ACTIVITY =>
The task requires repeating, word for word, the lines from the one with "This screenshot has" through the end of the material, leaving out all pictures.

= Beginning of Section =

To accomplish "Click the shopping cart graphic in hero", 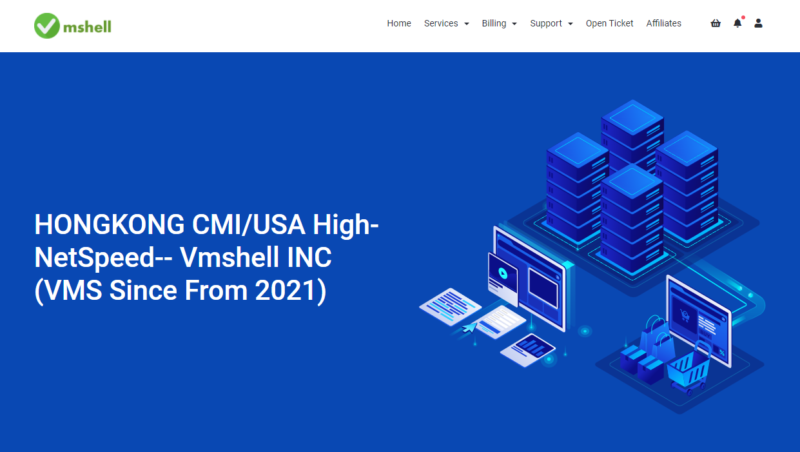I will [x=688, y=372].
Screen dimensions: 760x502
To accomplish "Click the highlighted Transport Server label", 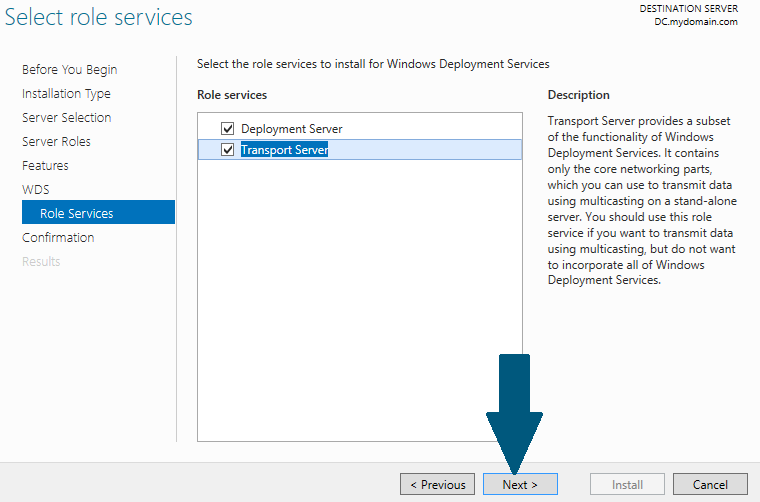I will tap(285, 150).
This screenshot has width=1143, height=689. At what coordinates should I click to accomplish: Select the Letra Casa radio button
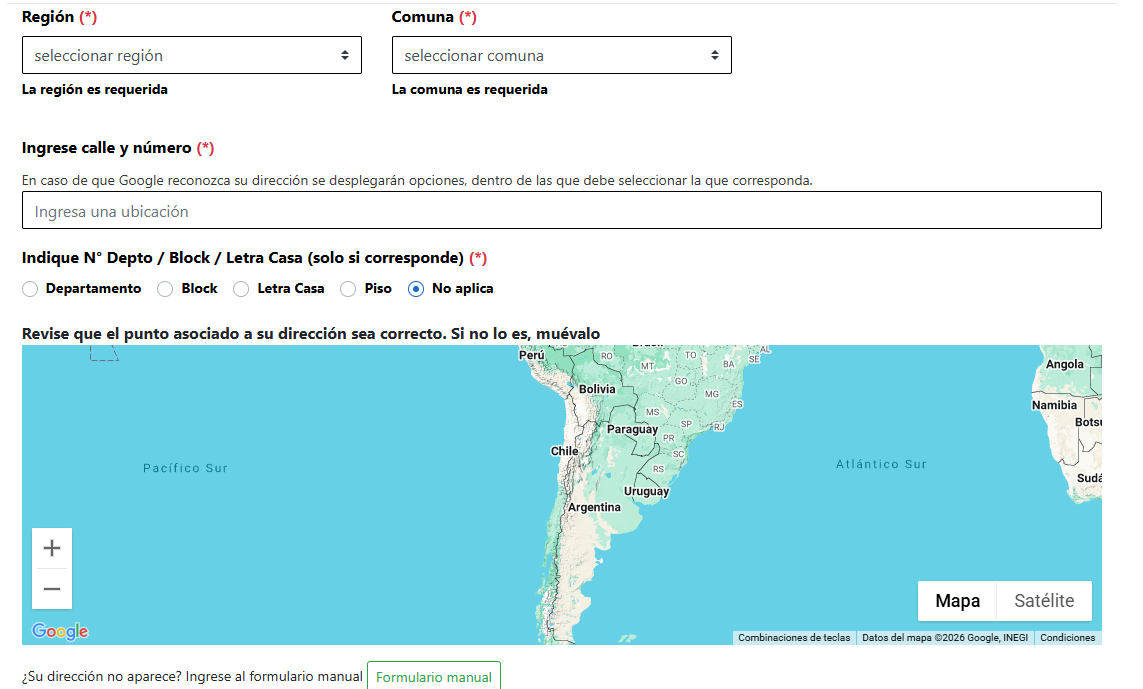[x=241, y=289]
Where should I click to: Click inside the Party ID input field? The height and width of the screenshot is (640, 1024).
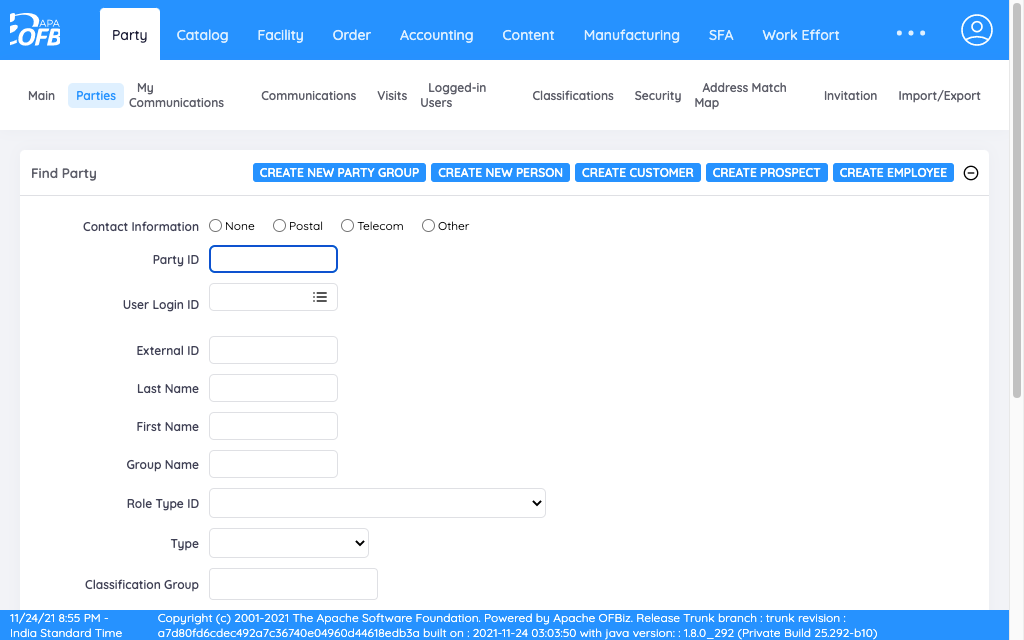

= End of Section =

REPLY =>
This screenshot has width=1143, height=689. At what coordinates should I click to accomplish: Select the Letra Casa radio button
[x=241, y=289]
Where should I click to: Click inside the Party ID input field? The height and width of the screenshot is (640, 1024).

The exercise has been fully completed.